A 29-year-old woman doctor, who came in contact with a COVID-19 patient before his infection was confirmed, her 10-month-old baby and two others on Sunday tested positive for coronavirus, in the first case of a medical practitioner being infected with the virus in Tamil Nadu.
The four, including the doctor’s mother and a woman help, are among eight people who tested positive for COVID-19 on Sunday. All eight are direct or indirect contact of Thai nationals, currently quarantined at the IRT Perundurai Medical College (IRTPMC) in Erode district, who came to India for a religious conference.
The daily bulletin issued by the Health and Family Welfare Department said the 29-year-old woman, now patient no 43, is a contact of patient 26, who is a co-traveller of the two Thai nationals who are quarantined at IRTPMC.
Officials said the woman, a doctor with the Southern Railways, came in contact with patient 26, a 63-year-old man, who had come for treatment at the Railway Hospital in Erode before she was transferred to Podanur Railway Hospital in Coimbatore on March 23.
The 63-year-old man tested positive for COVID-19 on March 25, while the blood samples of two Thai nationals were rendered positive on March 21. The doctor did not treat anyone at the Podanur hospital as she developed a fever and reported sick immediately after joining on March 23. The latter has been closed for the public for the past few days.
“The 29-year-old woman patient is a doctor and she is an (indirect) contact of the Thai nationals,” Health Secretary Dr. Beela Rajesh confirmed. This is the first case of a doctor contracting COVID-19 while coming in contact with positive patients in Tamil Nadu.
The fresh cases take the total tally in the state to 50 including four patients who have left hospitals after recovery and one person who passed away last week. The remaining four who tested positive on Sunday are also contacts of the Thai nationals who had attended a religious conference in New Delhi and are currently quarantined at the IRT Medical College in Perundurai.
The Thai nationals, who came to Tamil Nadu on March 11, have directly/indirectly infected 14 patients so far. The first person to have lost his life to COVID-19 in Tamil Nadu is also a contact of the Thai nationals.
Even as the fresh cases led to cause for worry, there was hope as well – two patients, who returned from the US, were discharged taking the number of those recovering from the illness in the state to 4.
“All eight new patients are contacts of the two Thai nationals and their group who have already tested positive and are at the government hospital in Perundurai. These new patients are their contacts and they were under quarantine and now that they have tested positive, treatment has started,” Dr. Beela Rajesh said.

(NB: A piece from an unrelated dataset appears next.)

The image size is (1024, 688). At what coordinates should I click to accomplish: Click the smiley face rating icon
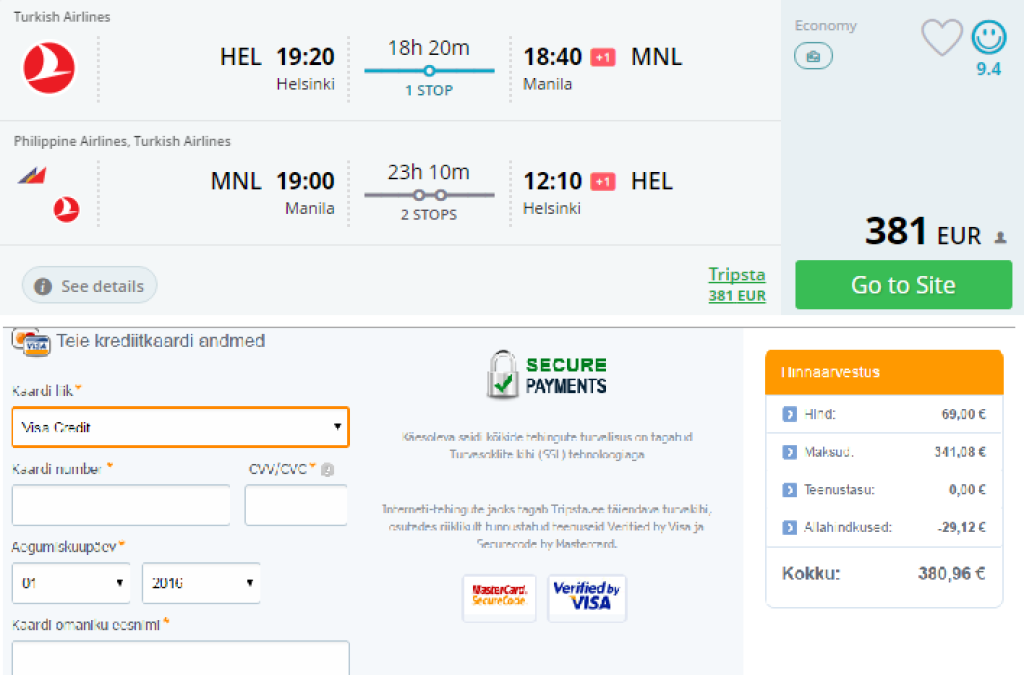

She said 43,538 people who returned from abroad are under home quarantine for 28 days, while 79 asymptomatic passengers from highly affected countries are being quarantined in quarantine facilities near airport and 295 are under hospital isolation.
“Till now 1,763 samples have tested, while samples of 1,674 passengers are processed of which 1,624 samples are negative, 50 samples are positive for COVID-19 infection and 89 samples are under process,” an update from the Health Department on Sunday evening said.

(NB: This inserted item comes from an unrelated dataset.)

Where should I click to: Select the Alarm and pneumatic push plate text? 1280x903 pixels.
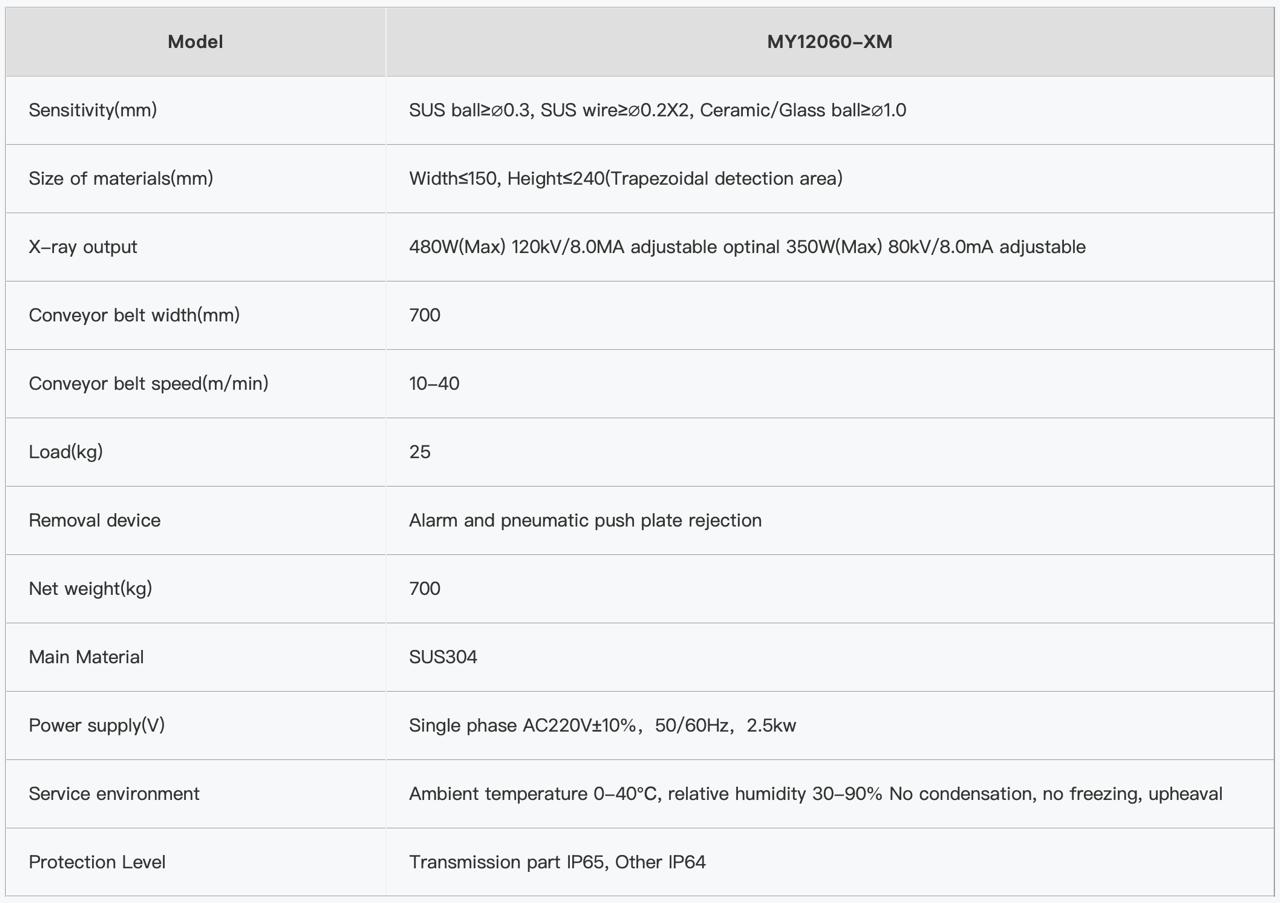pos(585,520)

The fresh cases came on a day the government carried out a massive containment plan to prevent further outbreak of COVID-19. It demarcated an 8 km zone in the radius of the locality where positive patients lived before being shifted to hospitals.
Health workers went go door-to-door in the containment and buffer zones and checked for people with symptoms of cold and fever and provided them with masks. Meanwhile, the government said three people, who died after being quarantined at the isolation ward of Kanyakumari Government Medical College Hospital on Saturday, have tested negative for COVID-19.